- Born: 1991 (age 34–35) Netherlands
- Education: Leiden University, University of Amsterdam, Vrije Universiteit (PhD)
- Occupations: Art historian, Curator, Researcher

= Charlotte Rulkens =

Dutch art historian and curator (born 1991)

Charlotte Rulkens (born 1991) is a Dutch art historian, researcher, curator, and technical art historian. She specializes in seventeenth-century Dutch art, particularly Rembrandt, painting techniques, and attribution research. Her research also includes sixteenth-century Flemish still life painting.

== Career ==
===Education===
Rulkens studied art history at the University of Amsterdam, where she received her BA in Art History and MA in Curating Arts and Cultures, and later obtained her PhD at the Vrije Universiteit, in 2026.

===Curatorial work===
Rulkens held early curatorial and research positions at the Rijksmuseum, The Frick Collection in New York, and the Mauritshuis in The Hague.

At the Mauritshuis, Rulkens contributed to exhibitions including Slow Food: Still Lifes of the Golden Age, and National Trust: Dutch Masters from British Country Houses, and curated Rembrandt and the Mauritshuis, organized for the Rembrandt Year in 2019. Her work at the museum included research on Rembrandt, the history of the Mauritshuis collection, and the changing reception of Rembrandt within the institution. During her time at the Mauritshuis she also played a key role in the renewal of the Prince William V Gallery, and has been involved in initiatives to engage young professionals in museum governance and decision-making processes in the Netherlands.

===Academic work===
Rulkens is a research associate at Vrije Universiteit Amsterdam, where her work formed part of the project Replicating a Rembrandt Study. The project examined the possibilities and limits of replication in art history, using attribution research on portraits associated with the young Rembrandt as a case study.

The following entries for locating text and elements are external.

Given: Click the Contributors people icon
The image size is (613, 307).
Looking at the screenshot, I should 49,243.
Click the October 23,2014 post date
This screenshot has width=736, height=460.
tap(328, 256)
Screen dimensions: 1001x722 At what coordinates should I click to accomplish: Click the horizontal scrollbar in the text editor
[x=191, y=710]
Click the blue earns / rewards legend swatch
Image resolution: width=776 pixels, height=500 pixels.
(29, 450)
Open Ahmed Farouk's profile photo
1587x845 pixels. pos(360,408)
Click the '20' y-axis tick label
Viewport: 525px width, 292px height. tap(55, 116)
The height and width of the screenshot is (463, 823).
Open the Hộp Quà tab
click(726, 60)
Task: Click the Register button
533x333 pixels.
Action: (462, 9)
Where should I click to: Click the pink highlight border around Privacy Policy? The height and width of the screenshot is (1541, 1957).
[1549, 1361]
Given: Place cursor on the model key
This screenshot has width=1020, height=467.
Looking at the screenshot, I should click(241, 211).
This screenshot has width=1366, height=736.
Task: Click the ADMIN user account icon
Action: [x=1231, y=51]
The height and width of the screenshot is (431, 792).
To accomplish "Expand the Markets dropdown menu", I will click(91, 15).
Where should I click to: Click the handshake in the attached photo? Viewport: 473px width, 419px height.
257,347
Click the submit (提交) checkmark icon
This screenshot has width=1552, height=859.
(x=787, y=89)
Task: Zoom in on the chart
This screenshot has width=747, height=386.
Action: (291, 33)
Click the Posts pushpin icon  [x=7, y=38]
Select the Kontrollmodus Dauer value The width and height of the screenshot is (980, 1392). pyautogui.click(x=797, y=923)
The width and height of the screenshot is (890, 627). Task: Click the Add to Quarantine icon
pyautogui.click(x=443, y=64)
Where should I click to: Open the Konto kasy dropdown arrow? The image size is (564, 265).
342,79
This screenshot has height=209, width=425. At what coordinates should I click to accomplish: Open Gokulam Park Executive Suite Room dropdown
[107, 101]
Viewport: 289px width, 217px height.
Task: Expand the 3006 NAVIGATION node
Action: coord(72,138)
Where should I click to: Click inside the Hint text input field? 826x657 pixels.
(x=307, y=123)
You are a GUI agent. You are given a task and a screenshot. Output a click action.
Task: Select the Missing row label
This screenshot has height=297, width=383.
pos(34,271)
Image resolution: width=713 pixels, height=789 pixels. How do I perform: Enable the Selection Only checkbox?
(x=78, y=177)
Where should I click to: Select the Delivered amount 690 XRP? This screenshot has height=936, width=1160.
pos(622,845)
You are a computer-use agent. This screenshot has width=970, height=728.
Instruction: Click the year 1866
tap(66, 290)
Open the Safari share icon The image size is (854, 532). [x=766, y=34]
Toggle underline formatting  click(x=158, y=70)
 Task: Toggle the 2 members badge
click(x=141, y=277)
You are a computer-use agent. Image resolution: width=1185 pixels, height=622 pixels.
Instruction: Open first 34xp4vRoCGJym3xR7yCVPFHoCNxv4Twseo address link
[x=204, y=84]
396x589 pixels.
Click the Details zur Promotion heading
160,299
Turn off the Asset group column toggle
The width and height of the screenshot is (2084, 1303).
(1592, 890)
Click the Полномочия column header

In 2026, she defended her doctoral dissertation, Rembrandt and Rubens Revisited: Towards more Transparent and Replicable Attributions, at Vrije Universiteit Amsterdam. Her dissertation proposed the Attribution Expert Consensus Meeting as a method for making attribution research in art history more transparent, collaborative, and replicable.

===Board membership===
Since 2023, Rulkens has served on the supervisory board of the Rembrandt House Museum.

== Publications ==
- ‘De Amsterdamse mathematicus Jan van den Dam (1706-1770) en zijn vernuftige planetaria’, Jaarboek van het Genootschap Amstelodamum (with Huib J. Zuidervaart), vol. 106, 2014, pp. 120–163.
- with Quentin Buvelot and Desmond Shawe-Taylor: Masters of the Everyday: Dutch Artists in the Age of Vermeer. Exhibition catalog, Mauritshuis, The Hague; Queen’s Gallery, Buckingham Palace, London; and Queen’s Gallery, Palace of Holyroodhouse, Edinburgh, Royal Collection Trust, London, 2015, ISBN 978-1-909741-19-5.
- with Quentin Buvelot, Yvonne Bleyerveld, Milou Goverde, Zoran Kwak, Anne Lenders and Fred G. Meijer: Slow Food. Dutch and Flemish Meal Still Lifes, 1600-1640. Exhibition catalog, Mauritshuis, The Hague/Waanders, Zwolle, 2017, ISBN 978-94-6262-117-6.
- Rembrandt en het Mauritshuis. Exhibition catalog, Mauritshuis, The Hague/Waanders, Zwolle, 2019, ISBN 9789462622135.
- “Expert Consensus Methods In The Humanities: An Exploration of their Potential”, F1000Research (with Rik Peels, Lidwine B. Mokkink, Tamarinde L. Haven and Lex M. Bouter), vol. 13, 2024, pp. 1–40.
- “Replication studies in the Netherlands: Lessons learned and recommendations for funders, publishers and editors, and universities”, Accountability in Research (with Maarten Derksen et al.), vol. 32, issue 7, 2025, pp. 1285–1303.